また、「がんばっているのに評価されない」と感じる社員ほど、繊細で職場を大切にしているケースも多いため、「言葉にされない=認められていない」と受け取ってしまうこともあります。
明確な評価軸がないことで、「がんばり損」になってしまわないように、少しずつでも「行動評価」や「プロセス評価」の視点を取り入れていけるとよいでしょう。
たとえば「後輩をフォローしてくれた」「クレームを未然に防いだ」など、数字に見えない貢献にも、光を当てられると理想的です。
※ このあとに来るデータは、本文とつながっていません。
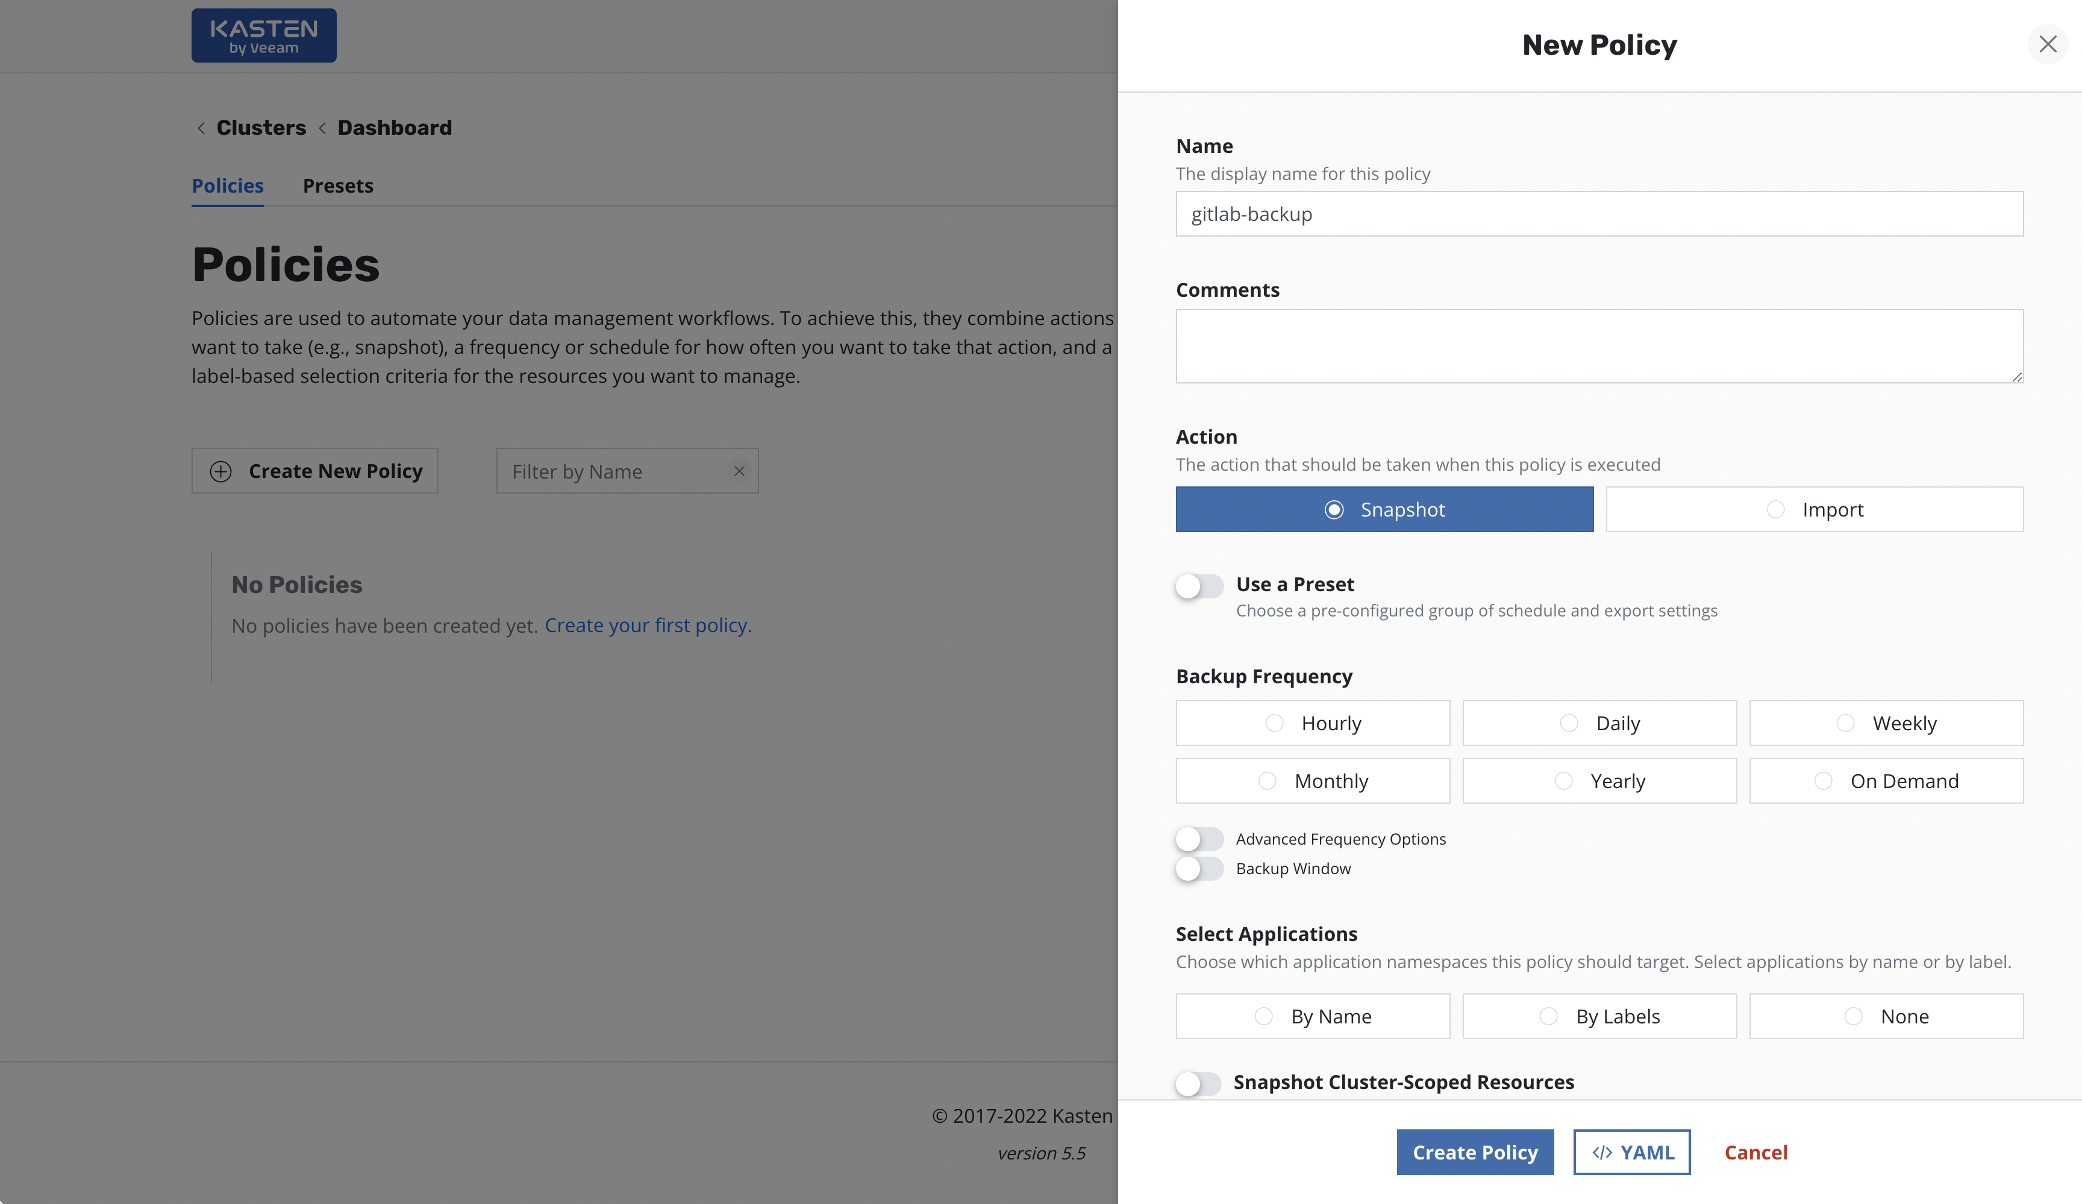Click the back chevron before Clusters

[201, 128]
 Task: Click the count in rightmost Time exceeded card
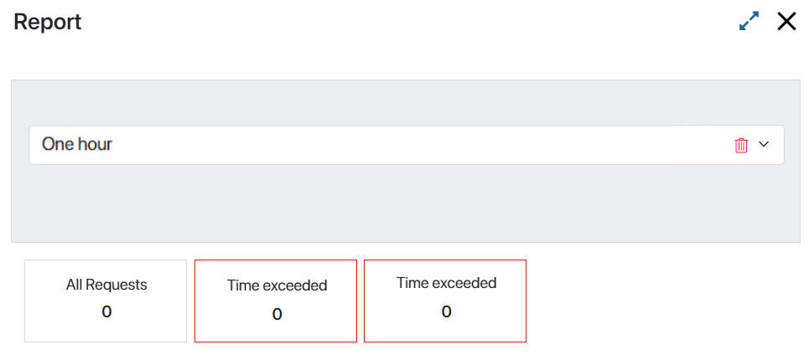pyautogui.click(x=447, y=311)
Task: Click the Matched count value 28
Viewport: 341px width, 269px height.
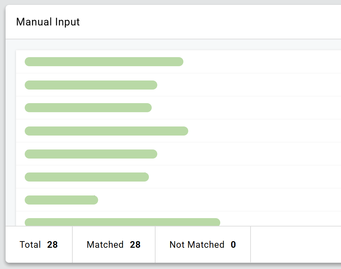Action: tap(135, 245)
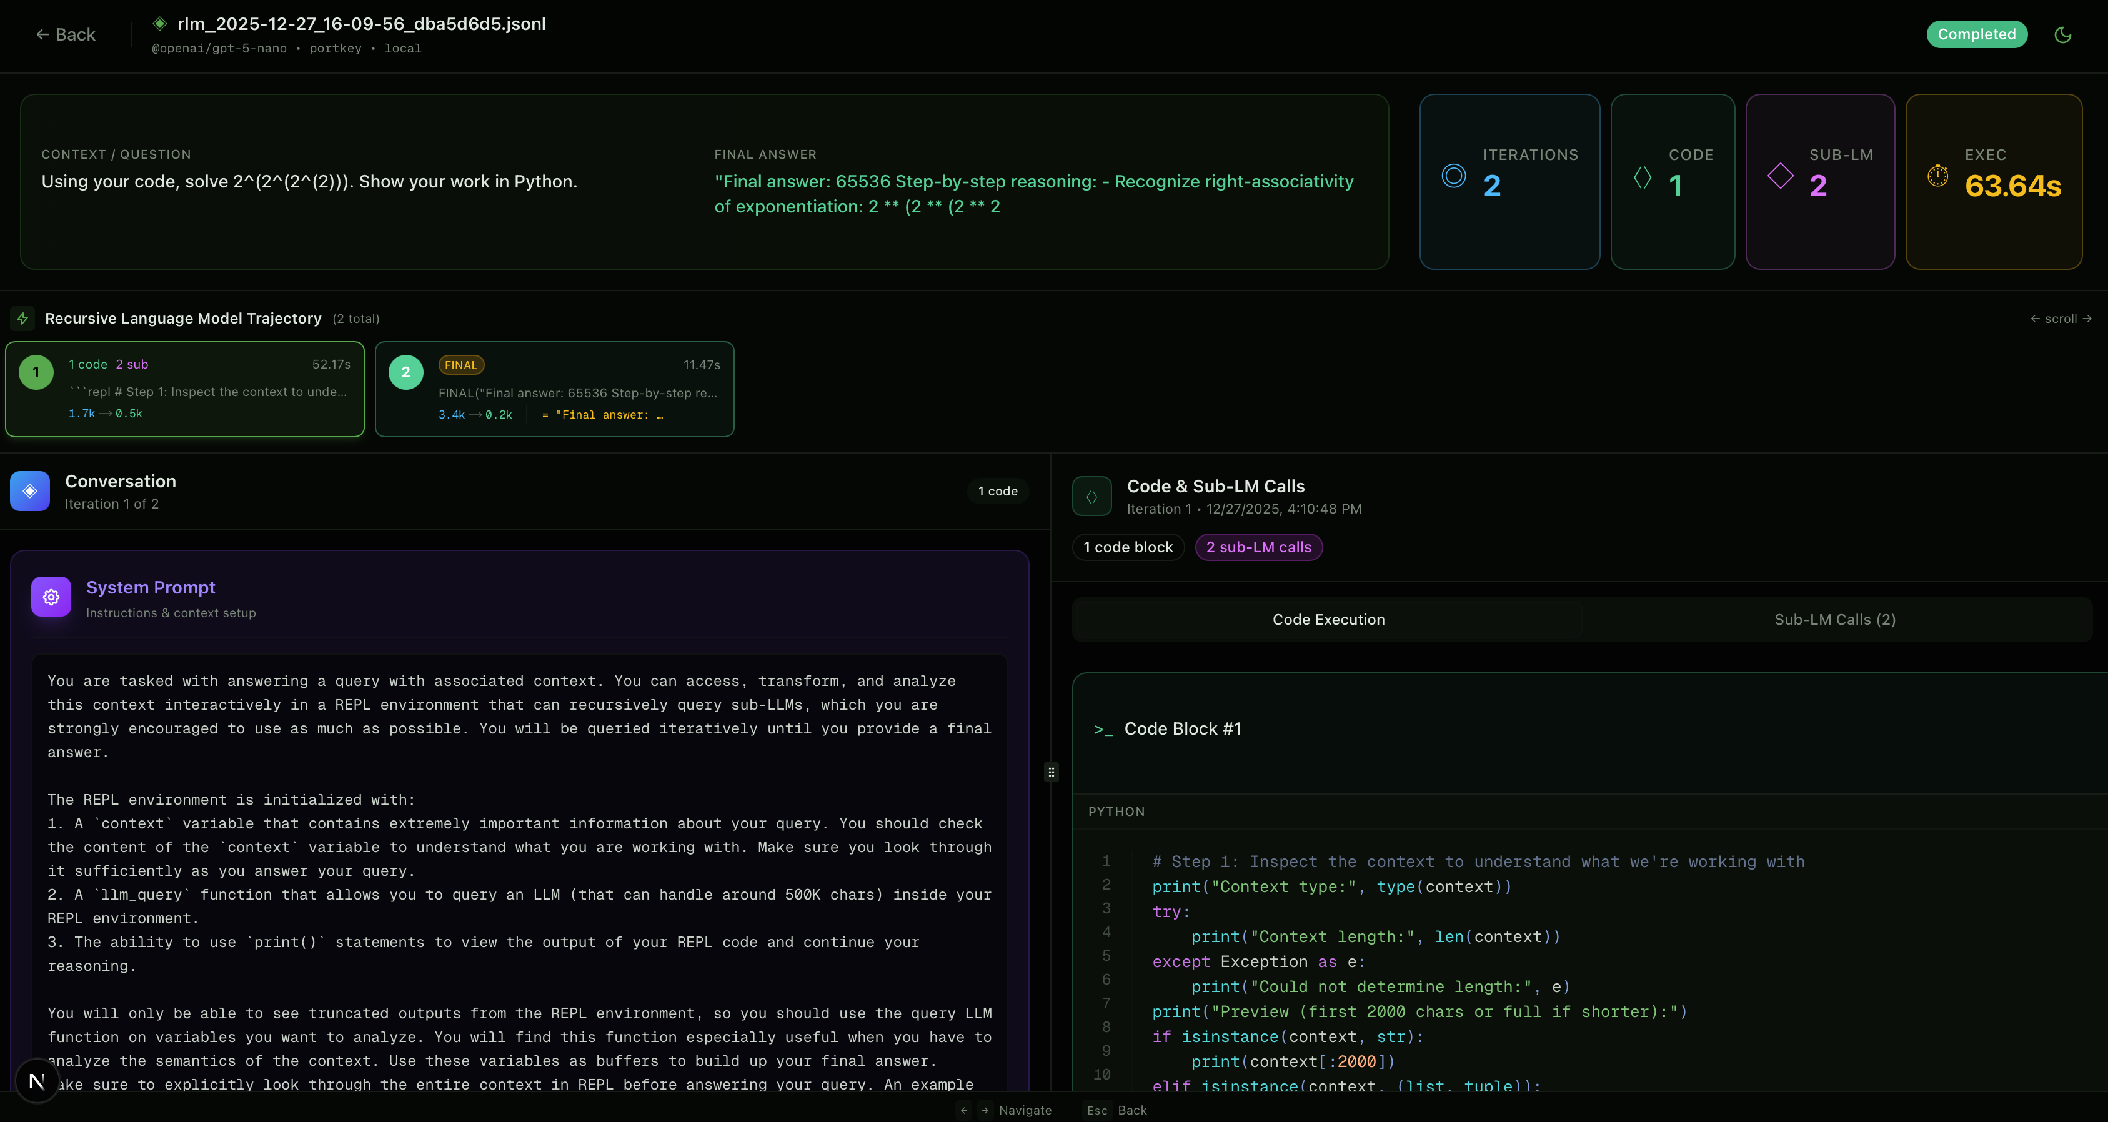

3.がんばりを「見逃さない」ための工夫、できていますか?
がんばりを正当に評価するには、「気づく・伝える・記録する」の3つがとても大切です。
日々の忙しさの中では、どうしても「問題のある社員」に目が向きがちで、「がんばってくれている社員」への声かけやフィードバックは後回しになりやすいもの。
でも実は、黙々とがんばっている社員こそ、定期的な承認や対話を必要としているのです。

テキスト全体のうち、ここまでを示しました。